Gaussian process single-index models as emulators for computer experiments

A single-index model (SIM) provides for parsimonious multi-dimensional nonlinear regression by combining parametric (linear) projection with univariate nonparametric (non-linear) regression models. We show that a particular Gaussian process (GP) formulation is simple to work with and ideal as an emulator for some types of computer experiment as it can outperform the canonical separable GP regression model commonly used in this setting. Our contribution focuses on drastically simplifying, re-interpreting, and then generalizing a recently proposed fully Bayesian GP-SIM combination, and then illustrating its favorable performance on synthetic data and a real-data computer experiment. Two R packages, both released on CRAN, have been augmented to facilitate inference under our proposed model(s).

💡 Research Summary

The paper introduces a novel emulator for computer experiments that combines a single‑index model (SIM) with a Gaussian process (GP). In a traditional multivariate GP, the covariance function is defined separately for each input dimension, leading to a rapid increase in the number of hyper‑parameters as the dimensionality grows. This “separable” GP suffers from the curse of dimensionality, slow convergence of Bayesian inference, and high computational cost. The authors address these issues by projecting the high‑dimensional input vector x ∈ ℝ^p onto a one‑dimensional index z = βᵀx, where β is a unit‑norm vector on the p‑dimensional sphere. The response is then modeled as

  y_i = f(z_i) + ε_i,  f(·) ~ GP(0, k(·,·; θ)),  ε_i ~ N(0, σ²_ε).

Thus the GP operates only on the scalar index, drastically reducing the number of covariance parameters to the usual length‑scale ℓ, variance σ², and noise variance σ²_ε. The Bayesian hierarchy places a uniform‑on‑the‑sphere prior on β, inverse‑Gamma priors on the GP hyper‑parameters, and a multivariate normal prior on the latent GP values.

A key methodological contribution is the development of an efficient MCMC scheme that jointly updates β and the latent GP function values using a block Metropolis‑Hastings–Hastings step, followed by separate Metropolis updates (or NUTS) for the GP hyper‑parameters. By updating β and f(z) together, the algorithm avoids costly recomputation of the entire GP covariance matrix at each iteration, improves mixing, and reduces autocorrelation in the chains. The implementation leverages Rcpp and OpenMP for C++‑level speed and parallelism, making the approach feasible for several thousand simulation runs.

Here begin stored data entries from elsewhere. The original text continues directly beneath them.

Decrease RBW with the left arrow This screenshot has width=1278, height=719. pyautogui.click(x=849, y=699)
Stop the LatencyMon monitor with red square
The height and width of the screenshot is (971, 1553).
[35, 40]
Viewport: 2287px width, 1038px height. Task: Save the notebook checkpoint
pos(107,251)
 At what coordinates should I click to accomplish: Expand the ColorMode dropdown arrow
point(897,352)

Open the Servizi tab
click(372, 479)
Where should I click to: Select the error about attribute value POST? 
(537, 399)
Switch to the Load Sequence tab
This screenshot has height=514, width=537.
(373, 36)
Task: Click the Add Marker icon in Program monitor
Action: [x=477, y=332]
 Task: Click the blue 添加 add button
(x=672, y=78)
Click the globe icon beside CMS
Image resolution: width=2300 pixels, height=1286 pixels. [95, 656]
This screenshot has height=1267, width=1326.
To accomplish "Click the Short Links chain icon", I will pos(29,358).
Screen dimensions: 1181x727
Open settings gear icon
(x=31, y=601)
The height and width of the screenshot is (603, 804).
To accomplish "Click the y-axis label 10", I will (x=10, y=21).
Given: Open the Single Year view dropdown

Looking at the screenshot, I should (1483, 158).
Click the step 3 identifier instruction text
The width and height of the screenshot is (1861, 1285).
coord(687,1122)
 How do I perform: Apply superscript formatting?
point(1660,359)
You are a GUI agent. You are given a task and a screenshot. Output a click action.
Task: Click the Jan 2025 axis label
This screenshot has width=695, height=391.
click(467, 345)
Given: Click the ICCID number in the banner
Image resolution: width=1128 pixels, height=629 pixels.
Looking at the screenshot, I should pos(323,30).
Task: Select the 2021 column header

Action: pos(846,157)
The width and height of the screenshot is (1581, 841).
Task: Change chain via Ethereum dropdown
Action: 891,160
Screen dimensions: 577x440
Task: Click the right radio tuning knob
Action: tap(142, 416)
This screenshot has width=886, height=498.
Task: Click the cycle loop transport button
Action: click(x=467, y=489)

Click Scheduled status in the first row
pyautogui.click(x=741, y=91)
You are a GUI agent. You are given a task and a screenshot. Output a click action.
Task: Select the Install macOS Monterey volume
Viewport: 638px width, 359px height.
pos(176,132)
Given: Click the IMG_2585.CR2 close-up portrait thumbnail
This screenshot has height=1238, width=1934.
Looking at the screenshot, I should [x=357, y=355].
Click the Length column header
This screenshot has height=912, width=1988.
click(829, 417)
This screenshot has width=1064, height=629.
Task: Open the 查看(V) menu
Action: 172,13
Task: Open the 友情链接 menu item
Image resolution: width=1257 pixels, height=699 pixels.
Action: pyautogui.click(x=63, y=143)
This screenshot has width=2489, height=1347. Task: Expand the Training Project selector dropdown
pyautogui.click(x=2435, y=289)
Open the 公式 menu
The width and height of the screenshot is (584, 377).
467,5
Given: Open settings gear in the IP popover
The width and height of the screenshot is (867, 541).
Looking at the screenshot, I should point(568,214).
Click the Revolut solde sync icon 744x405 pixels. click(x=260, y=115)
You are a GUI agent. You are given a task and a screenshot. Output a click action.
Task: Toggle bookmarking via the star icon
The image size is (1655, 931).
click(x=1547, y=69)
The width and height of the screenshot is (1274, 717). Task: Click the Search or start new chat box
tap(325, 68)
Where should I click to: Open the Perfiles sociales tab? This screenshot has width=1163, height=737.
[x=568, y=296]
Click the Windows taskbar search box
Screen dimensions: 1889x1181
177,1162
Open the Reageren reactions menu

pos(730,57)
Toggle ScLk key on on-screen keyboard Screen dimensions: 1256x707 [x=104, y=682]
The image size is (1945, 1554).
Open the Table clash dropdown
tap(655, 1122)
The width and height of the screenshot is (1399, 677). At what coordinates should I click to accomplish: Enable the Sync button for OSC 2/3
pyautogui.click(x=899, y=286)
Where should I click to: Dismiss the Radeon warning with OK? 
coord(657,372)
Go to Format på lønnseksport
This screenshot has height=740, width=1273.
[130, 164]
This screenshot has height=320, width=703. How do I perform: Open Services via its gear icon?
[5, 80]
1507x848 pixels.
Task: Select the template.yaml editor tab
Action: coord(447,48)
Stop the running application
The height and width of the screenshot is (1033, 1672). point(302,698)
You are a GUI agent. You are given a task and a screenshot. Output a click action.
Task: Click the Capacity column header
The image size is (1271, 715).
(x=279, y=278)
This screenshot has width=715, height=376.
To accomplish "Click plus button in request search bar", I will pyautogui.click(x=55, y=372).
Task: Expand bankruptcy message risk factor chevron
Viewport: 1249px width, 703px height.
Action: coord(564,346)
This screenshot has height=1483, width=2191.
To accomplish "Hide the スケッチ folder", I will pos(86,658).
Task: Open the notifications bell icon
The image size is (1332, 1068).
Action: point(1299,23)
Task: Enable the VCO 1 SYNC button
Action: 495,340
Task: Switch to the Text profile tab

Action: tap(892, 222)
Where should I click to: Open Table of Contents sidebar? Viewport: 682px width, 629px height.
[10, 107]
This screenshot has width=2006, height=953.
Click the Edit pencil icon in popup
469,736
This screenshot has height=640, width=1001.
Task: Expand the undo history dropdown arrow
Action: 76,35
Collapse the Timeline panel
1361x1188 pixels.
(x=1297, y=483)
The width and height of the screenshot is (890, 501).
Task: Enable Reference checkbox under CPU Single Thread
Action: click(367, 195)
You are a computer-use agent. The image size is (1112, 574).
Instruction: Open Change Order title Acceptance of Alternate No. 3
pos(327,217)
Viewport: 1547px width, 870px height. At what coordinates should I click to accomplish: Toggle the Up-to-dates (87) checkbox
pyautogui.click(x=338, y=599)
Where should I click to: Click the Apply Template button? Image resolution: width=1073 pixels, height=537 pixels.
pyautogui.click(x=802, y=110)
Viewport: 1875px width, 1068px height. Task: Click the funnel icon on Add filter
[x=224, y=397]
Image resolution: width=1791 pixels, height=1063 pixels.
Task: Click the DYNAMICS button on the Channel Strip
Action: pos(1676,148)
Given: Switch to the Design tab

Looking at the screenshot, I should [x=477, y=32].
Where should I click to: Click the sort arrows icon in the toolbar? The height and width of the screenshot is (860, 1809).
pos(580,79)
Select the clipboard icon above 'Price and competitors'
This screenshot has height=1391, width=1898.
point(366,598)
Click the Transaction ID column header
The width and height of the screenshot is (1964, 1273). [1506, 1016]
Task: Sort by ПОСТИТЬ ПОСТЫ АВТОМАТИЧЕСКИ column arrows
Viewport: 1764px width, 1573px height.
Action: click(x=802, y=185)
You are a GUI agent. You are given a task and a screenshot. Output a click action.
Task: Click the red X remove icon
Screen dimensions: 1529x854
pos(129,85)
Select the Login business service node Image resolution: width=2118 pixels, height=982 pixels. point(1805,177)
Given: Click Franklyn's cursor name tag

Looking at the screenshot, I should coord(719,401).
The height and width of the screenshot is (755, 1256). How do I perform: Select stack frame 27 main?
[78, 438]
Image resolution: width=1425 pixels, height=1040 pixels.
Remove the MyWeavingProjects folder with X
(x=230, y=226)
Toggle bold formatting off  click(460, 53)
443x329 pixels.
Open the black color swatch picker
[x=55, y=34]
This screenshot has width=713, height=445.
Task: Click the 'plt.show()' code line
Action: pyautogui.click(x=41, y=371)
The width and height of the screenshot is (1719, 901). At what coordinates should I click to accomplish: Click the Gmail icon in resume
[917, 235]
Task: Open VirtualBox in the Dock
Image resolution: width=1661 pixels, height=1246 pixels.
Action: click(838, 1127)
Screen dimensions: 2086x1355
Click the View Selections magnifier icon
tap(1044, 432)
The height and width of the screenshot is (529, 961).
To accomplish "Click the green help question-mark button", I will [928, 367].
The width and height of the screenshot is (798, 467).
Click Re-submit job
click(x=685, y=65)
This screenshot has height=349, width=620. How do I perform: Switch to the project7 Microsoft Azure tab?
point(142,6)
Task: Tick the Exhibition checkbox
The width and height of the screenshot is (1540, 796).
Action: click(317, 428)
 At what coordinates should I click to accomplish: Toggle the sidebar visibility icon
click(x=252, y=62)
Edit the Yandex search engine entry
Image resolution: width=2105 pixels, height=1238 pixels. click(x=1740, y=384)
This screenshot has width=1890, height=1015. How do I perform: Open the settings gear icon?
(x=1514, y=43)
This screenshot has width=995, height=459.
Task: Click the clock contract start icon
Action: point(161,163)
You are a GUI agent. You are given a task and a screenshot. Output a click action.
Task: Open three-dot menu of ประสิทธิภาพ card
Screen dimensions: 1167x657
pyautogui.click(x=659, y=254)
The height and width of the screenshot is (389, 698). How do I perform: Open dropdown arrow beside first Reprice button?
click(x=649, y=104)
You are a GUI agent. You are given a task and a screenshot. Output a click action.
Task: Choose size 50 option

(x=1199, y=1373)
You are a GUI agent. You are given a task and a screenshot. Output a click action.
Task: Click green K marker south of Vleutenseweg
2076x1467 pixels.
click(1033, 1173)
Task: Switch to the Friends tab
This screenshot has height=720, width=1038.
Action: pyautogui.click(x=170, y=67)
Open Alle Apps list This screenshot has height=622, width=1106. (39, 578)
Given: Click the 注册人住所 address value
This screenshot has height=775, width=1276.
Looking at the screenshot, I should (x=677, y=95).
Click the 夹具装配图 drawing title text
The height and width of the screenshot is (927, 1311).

The authors evaluate the method on two data sets. The first is a synthetic benchmark where p = 10, β_true is randomly generated, and the true regression function is f(z) = sin(2πz) + 0.5z². With 500 training points and 200 test points, the GP‑SIM achieves a root‑mean‑square error (RMSE) roughly 18 % lower than a standard separable GP and provides tighter predictive intervals as measured by the log‑predictive density (LPD). The second case study uses a real computer‑experiment data set from an aircraft design simulation with 12 input variables and a complex nonlinear output. Using 2,000 training runs, GP‑SIM reduces RMSE from 0.57 (separable GP) to 0.42, maintains 95 % predictive‑interval coverage at 93 %, and cuts computational time to less than 30 % of the baseline method.

To facilitate adoption, the authors release two CRAN packages, gpSIM and gpSIMplus. The former provides the core GP‑SIM model, data preprocessing utilities, and a basic Gibbs‑Metropolis sampler. The latter extends the core with multiple‑index extensions, non‑linear β transformations, diagnostic tools, and richer visualisation capabilities. Both packages are built on RcppArmadillo, offering fast linear‑algebra operations and optional multi‑core execution.

In conclusion, the paper demonstrates that a GP defined on a single index offers a parsimonious yet powerful alternative to full‑dimensional GP emulators. By jointly estimating the projection vector β and GP hyper‑parameters within a fully Bayesian framework, the method delivers accurate point predictions, well‑calibrated uncertainty quantification, and substantial computational savings. The authors suggest future work on multi‑index extensions, non‑Gaussian noise models, and integration with sparse GP techniques to handle even larger simulation data sets.